Currently, some students are offered a list of care providers after walk-in appointments at CAPS if they cannot be treated in the course of a semester, while others receive an appointment to help them reach out to these care providers, O’Barr said.

Elizabeth McIntyre, who is a clinical social worker and referral coordinator at CAPS, said currently, referral coordination appointments are offered to students whose needs are most pressing.

“Based on our clinical judgment, or if they have concerns, they are offered referral coordination,” McIntyre said. “Part of it is what they share, part of it is our own clinical feel.”

With the four new positions, O’Barr said CAPS will be able to move toward their goal of offering referral coordination for all students who are referred out. Students will always have the option to decline the appointment — but it will be made available to everyone who walks through the door.

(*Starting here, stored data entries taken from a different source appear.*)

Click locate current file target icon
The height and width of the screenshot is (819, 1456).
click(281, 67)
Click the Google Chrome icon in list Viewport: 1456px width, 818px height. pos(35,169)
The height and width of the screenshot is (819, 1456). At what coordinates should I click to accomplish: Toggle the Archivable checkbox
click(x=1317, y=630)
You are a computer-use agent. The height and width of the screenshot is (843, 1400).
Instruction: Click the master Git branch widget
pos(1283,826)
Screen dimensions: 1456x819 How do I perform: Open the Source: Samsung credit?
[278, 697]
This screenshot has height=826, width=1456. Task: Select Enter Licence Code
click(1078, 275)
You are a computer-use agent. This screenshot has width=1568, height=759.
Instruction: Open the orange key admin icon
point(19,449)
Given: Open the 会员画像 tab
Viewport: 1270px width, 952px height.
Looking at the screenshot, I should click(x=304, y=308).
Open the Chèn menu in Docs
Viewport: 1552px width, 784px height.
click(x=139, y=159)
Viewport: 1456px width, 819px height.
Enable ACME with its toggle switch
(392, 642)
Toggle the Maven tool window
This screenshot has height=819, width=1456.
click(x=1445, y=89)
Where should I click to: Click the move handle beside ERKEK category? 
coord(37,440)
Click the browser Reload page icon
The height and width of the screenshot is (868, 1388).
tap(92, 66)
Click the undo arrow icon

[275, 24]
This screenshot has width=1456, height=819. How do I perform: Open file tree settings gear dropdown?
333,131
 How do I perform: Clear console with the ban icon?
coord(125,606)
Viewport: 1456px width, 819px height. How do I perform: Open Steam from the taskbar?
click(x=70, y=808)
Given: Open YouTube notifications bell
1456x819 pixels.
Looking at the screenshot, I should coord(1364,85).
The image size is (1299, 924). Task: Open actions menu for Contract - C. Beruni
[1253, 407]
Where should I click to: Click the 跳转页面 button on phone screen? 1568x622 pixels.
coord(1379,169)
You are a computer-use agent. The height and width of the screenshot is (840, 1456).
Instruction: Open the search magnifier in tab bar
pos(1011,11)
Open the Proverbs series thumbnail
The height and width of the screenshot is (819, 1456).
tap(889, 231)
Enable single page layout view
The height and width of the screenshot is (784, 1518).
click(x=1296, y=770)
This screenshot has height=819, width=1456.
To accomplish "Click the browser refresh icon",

O’Barr said this increase in resources represents CAPS doing the best it can with the money the University is able to offer.

“We hear students don’t want to be referred out,” O’Barr said. “We can’t do anything about that, but what we can do is make that process as easy as possible.”

O’Barr said $144,000 has been approved for the salaries of the four new employees in the upcoming year, and they will begin work on August 1.

This allocation of money is not permanent — only temporary, for the upcoming year. Offices for the workers are not yet ready or located.

O’Barr said over 100 applications for the four open positions were submitted. The positions are set up to be one-year internships.

Vice Chancellor for Student Affairs Winston Crisp said the money for the positions was freed up from other campus initiatives.

“It’s not new money,” Crisp said. “It is moving stuff around, money that we didn’t spend on other things, that’s why it’s a one-year thing. That should not be a suggestion that we think this is a one-year project.”

Crisp said the task of finding space for the new hires will be a challenge, but feasible.

“We have used up most of the usable footprint. It’s not just CAPS — anywhere we can hire new people, we have challenges for where to put them,” he said. “We will figure out a way that makes it easiest for students to access them.”

O’Barr said two options are on the table: to renovate within CAPS’ current space, or to open a satellite clinic.

“This is a space where I think we can do better and need to do better,” Crisp said. “These post-docs will be making sure that when we do transfer people from short-term to long-term care, that we do it better.”

O’Barr said he looks forward to what these interns can do with his limited budget.

“In the absence of those resources, what can we do with what we’ve got, and what request can I put in to the University that’s not absurd, what’s reasonable that can help me fix not the underlying problem, but fix the sense that someone is just being passed on,” O’Barr said. “I want to alleviate that sense. That’s what I want to fix.”